Larry çılgın bir ifadeyle söyledi. Yanında getirdiği adamlarla birlikte yenilmişti ama sorun değildi.
"Rahaha! Vandal! Geçen seferkinden çok daha güçlüsün! Ama... Elindekilerin hepsi buysa, ustamı yenemezsin."
"Söyleyeceklerin bu kadar mı?" Vandal soğuk bir sesle sordu.
"Efendimle tanıştıktan sonra anlayacaksın..." Larry geniş bir gülümsemeyle Vandal'ın gözlerine baktı.
Vandal onu görmezden gelerek üç ulusun bulunduğu yöne döndü.
"Az önce gücümü gösterdim. Avron benden bir adım önde."
Çok zayıftı ama enerji sütununda Avron'un enerjisini hissedebiliyordu. Hissedebiliyordu. Bu, Kızıl Madde Derneği ile son savaş olacaktı. Bu savaş, onların ölecekleri ya da ölmeyecekleri kararını verecekti.

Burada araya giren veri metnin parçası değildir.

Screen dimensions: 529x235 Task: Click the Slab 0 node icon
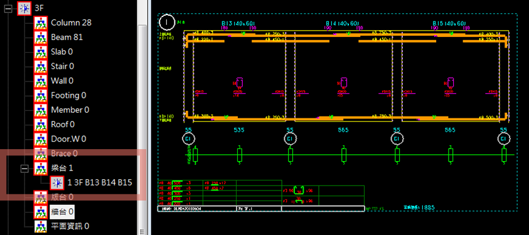[41, 52]
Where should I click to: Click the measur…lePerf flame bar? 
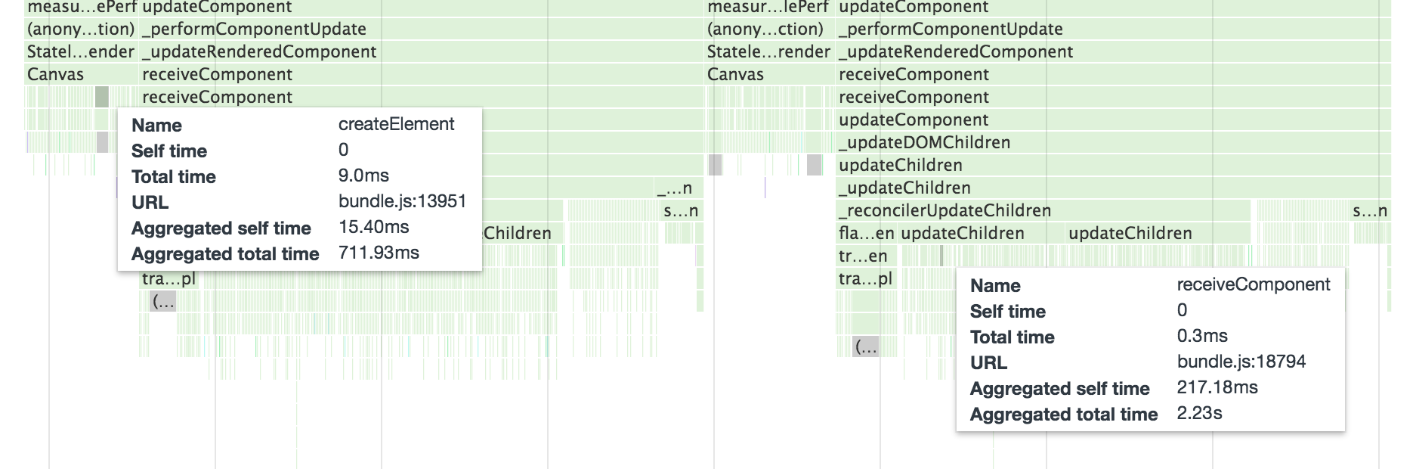(x=768, y=8)
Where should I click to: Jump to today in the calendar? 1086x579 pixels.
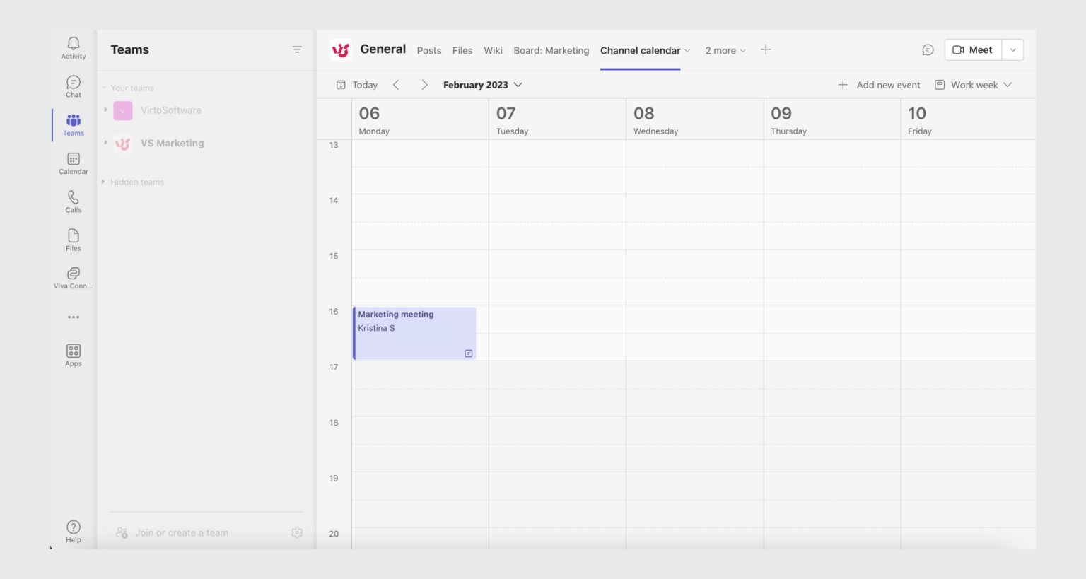(x=356, y=84)
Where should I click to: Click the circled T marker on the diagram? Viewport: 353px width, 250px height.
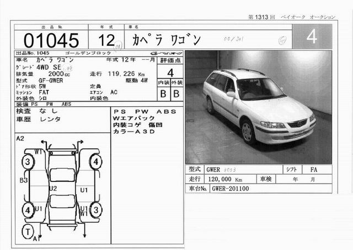click(x=28, y=231)
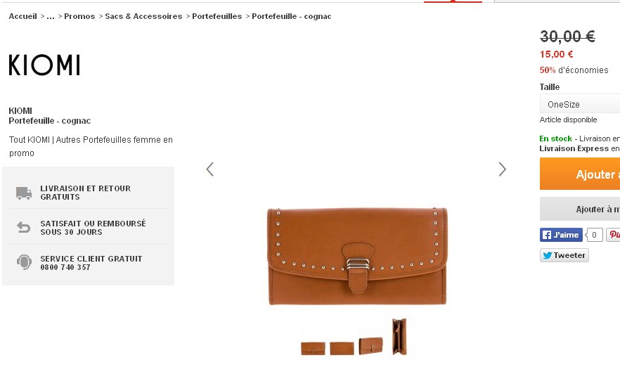Screen dimensions: 620x367
Task: Click the return arrow refund icon
Action: click(24, 227)
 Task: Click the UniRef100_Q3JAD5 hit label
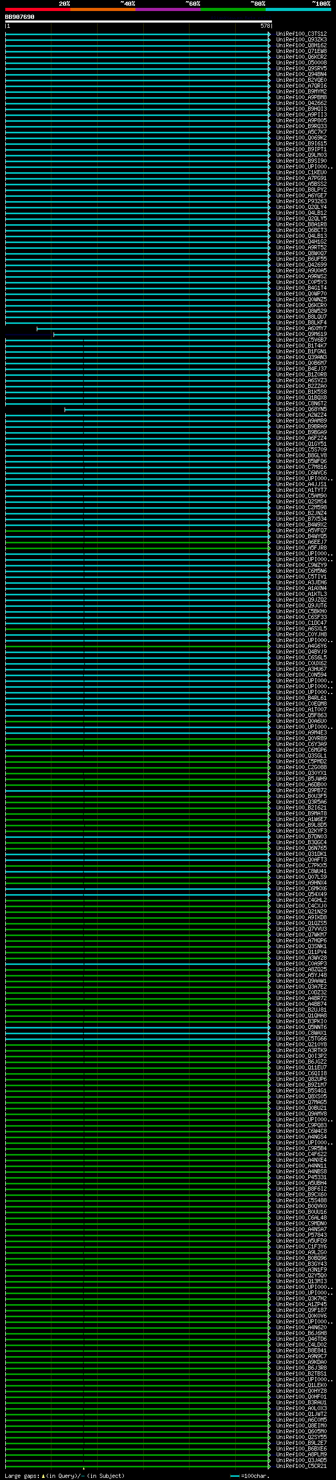click(x=301, y=1460)
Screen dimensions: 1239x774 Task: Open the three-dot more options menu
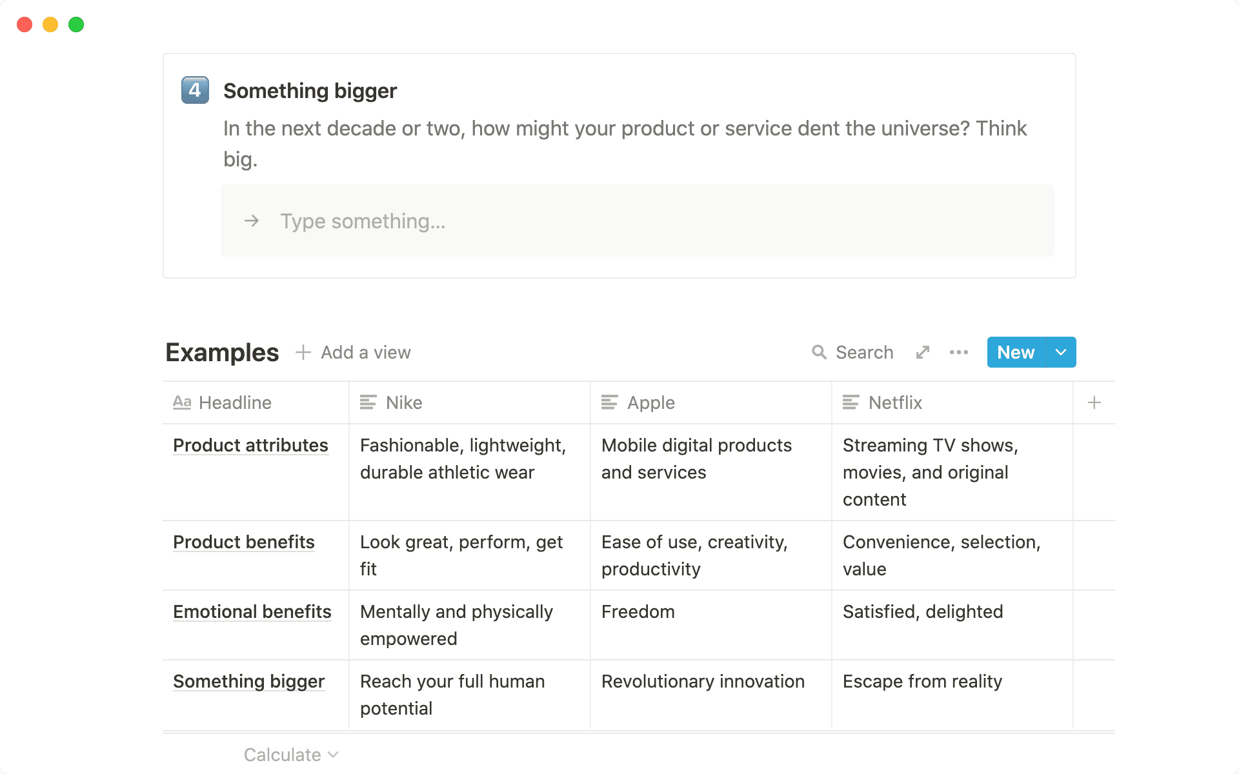click(x=959, y=352)
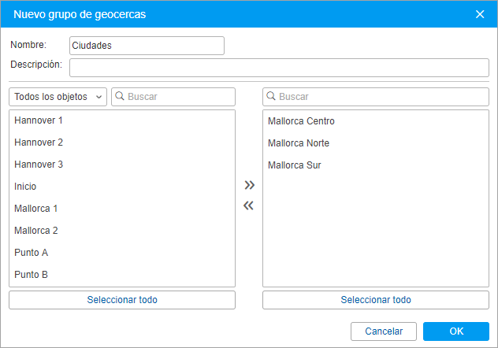The width and height of the screenshot is (498, 348).
Task: Select Mallorca Norte in the group list
Action: (x=376, y=143)
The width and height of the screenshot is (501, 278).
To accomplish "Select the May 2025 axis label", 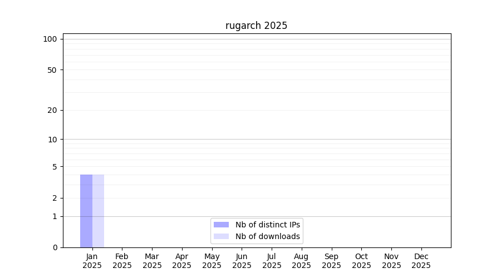I will tap(212, 261).
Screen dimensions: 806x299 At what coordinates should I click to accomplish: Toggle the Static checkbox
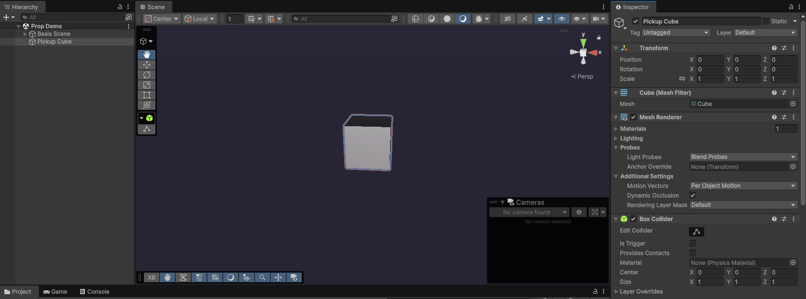(x=766, y=21)
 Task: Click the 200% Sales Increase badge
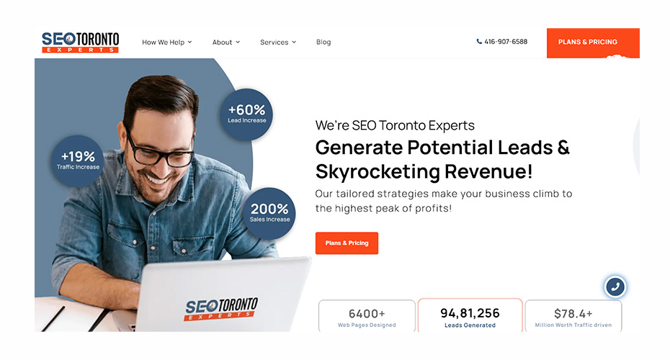pos(269,213)
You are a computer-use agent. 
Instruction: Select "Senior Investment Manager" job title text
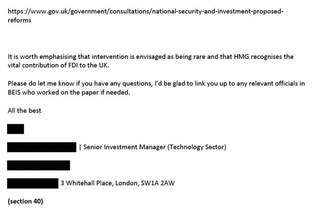click(x=124, y=147)
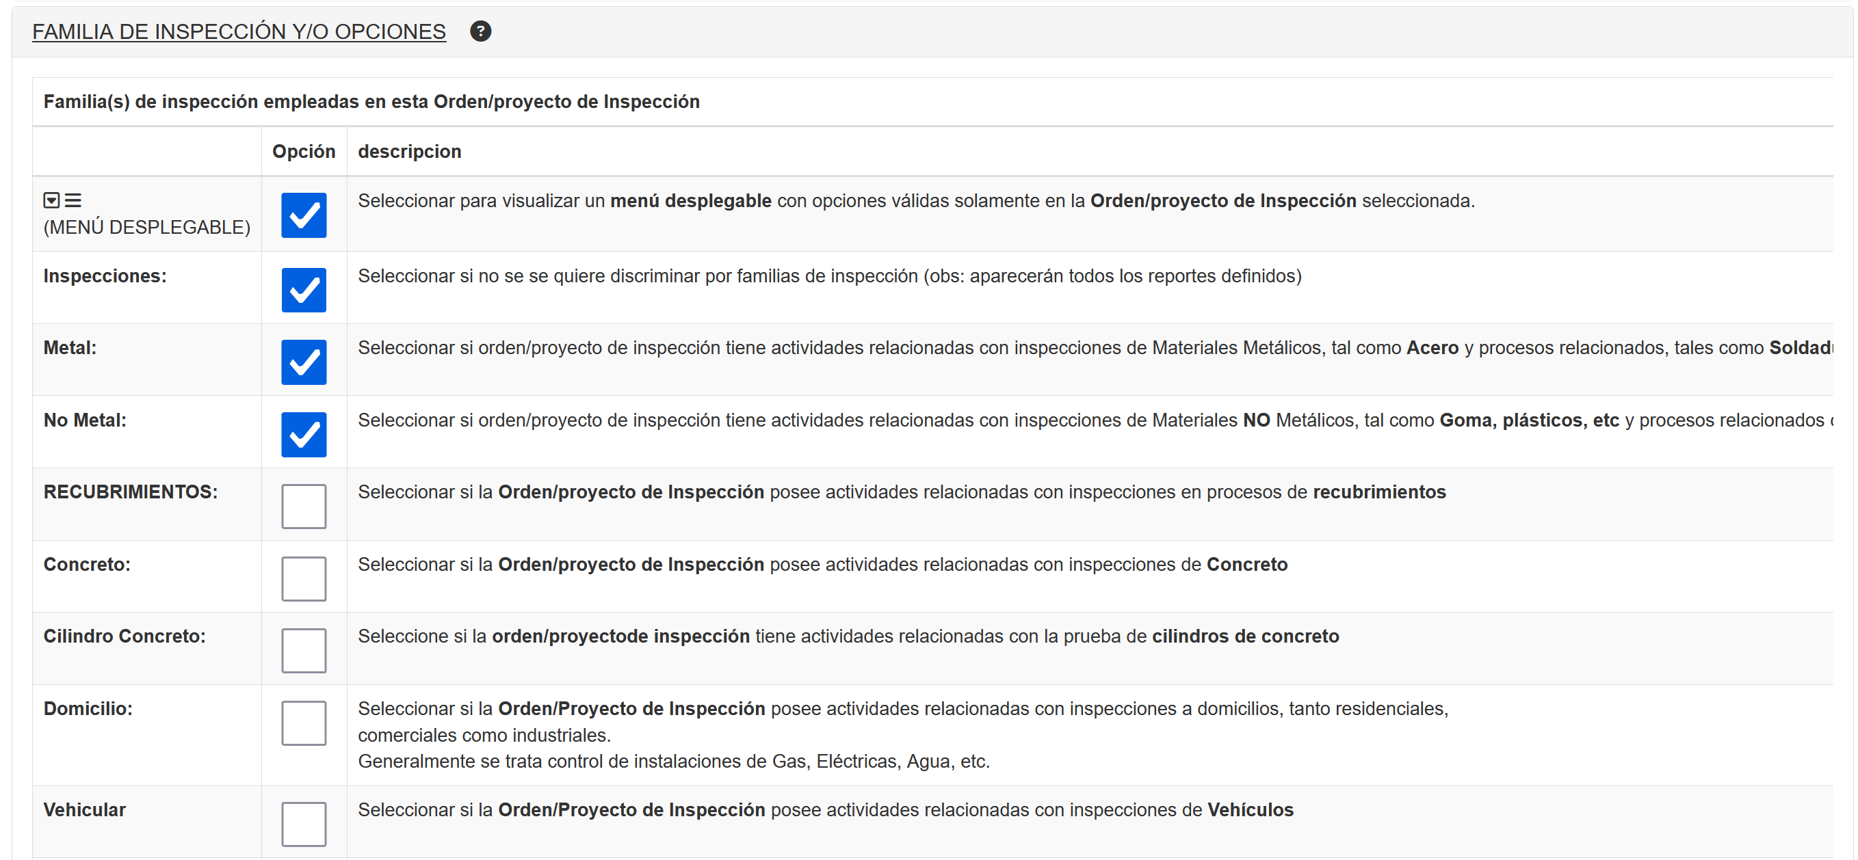Viewport: 1858px width, 860px height.
Task: Click the hamburger list icon
Action: (x=73, y=200)

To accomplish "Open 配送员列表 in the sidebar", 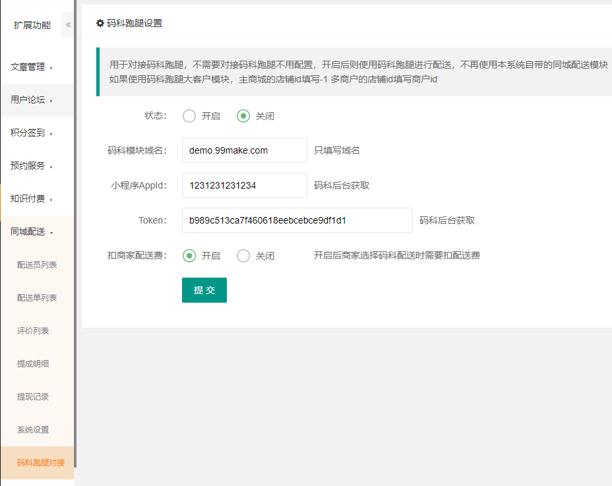I will click(x=37, y=264).
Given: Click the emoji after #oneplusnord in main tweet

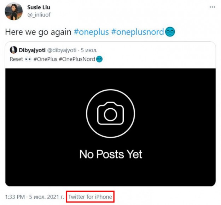Looking at the screenshot, I should tap(170, 32).

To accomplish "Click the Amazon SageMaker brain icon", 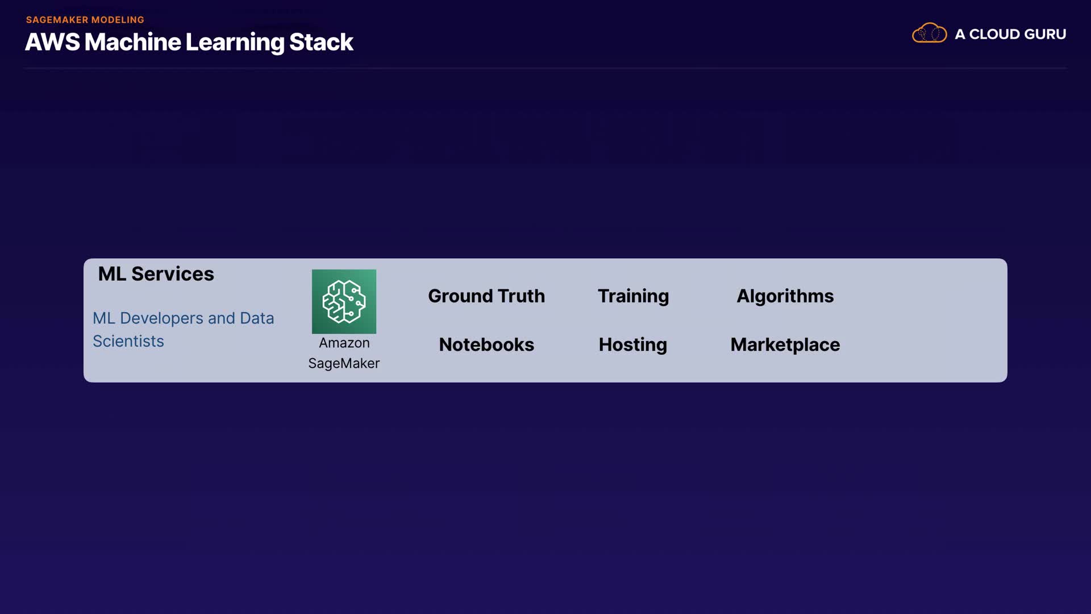I will pos(344,301).
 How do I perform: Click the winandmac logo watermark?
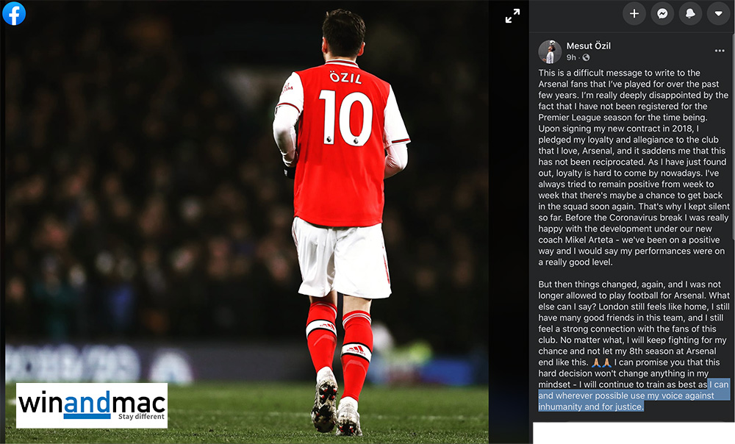point(92,406)
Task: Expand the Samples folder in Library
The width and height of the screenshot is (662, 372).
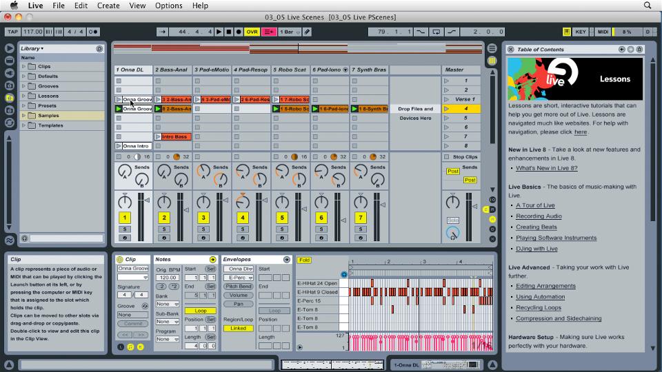Action: point(24,115)
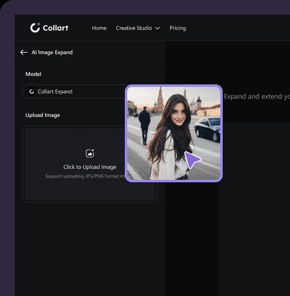Screen dimensions: 290x296
Task: Select the Creative Studio menu label
Action: tap(134, 28)
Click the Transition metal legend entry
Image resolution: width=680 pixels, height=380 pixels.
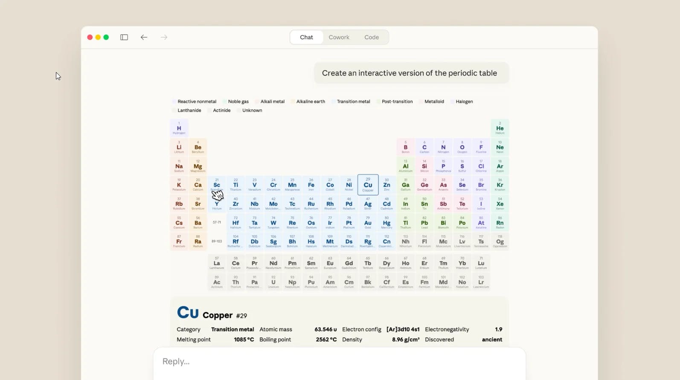click(x=350, y=102)
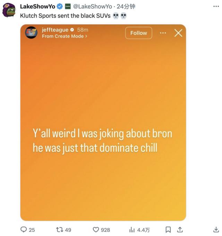Click the blue verified badge

[60, 6]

"Savaşçılar, saldırın!! Avron'u ben halledeceğim!"
Vandal, üç ulusa doğru uçmadan önce bağırdı.
Onlar burada meşgulken, Kızıl Madde'nin elinde sayısız masum insan ölüyordu. Üç ulusun hükümetleri karşı koymaya çalıştı ama düşmanlar onlar için çok güçlüydü.
Bunun yanı sıra, bazı halkları da onlara ihanet etmişti. Üç ülke şu anda çok acınacak durumdaydı.
Souta, Vandal'ın siluetine bir göz attı. Vandal ortaya çıktığı anda, Larry ve diğer iki yönetici sadece bir dakika içinde yenilgiye uğradı. Başkaptan onları dövdüğü için savaş tek taraflıydı.
"Gerçekten güçlü... Savaşçılara korku salan üç yöneticiyi tek başına yendi." Dedi ve dikkatini Larry'ye çevirdi.
Bu adam güçlüydü. Vandal ortaya çıkmasaydı, üç dört Tahıl Liderini parçalayabilirdi.
"Bunu anlamalıydın. O adamlar bizi zorladı. Onların öfkesini üzerine çekeceksin. Hazır mısın? Athen'in tüm Şampiyonları bundan etkilenecek. Rahahaha!"
Larry güldü.
Bölüm 662 : Yeraltı Dünyasında Savaş: Başarısız mı?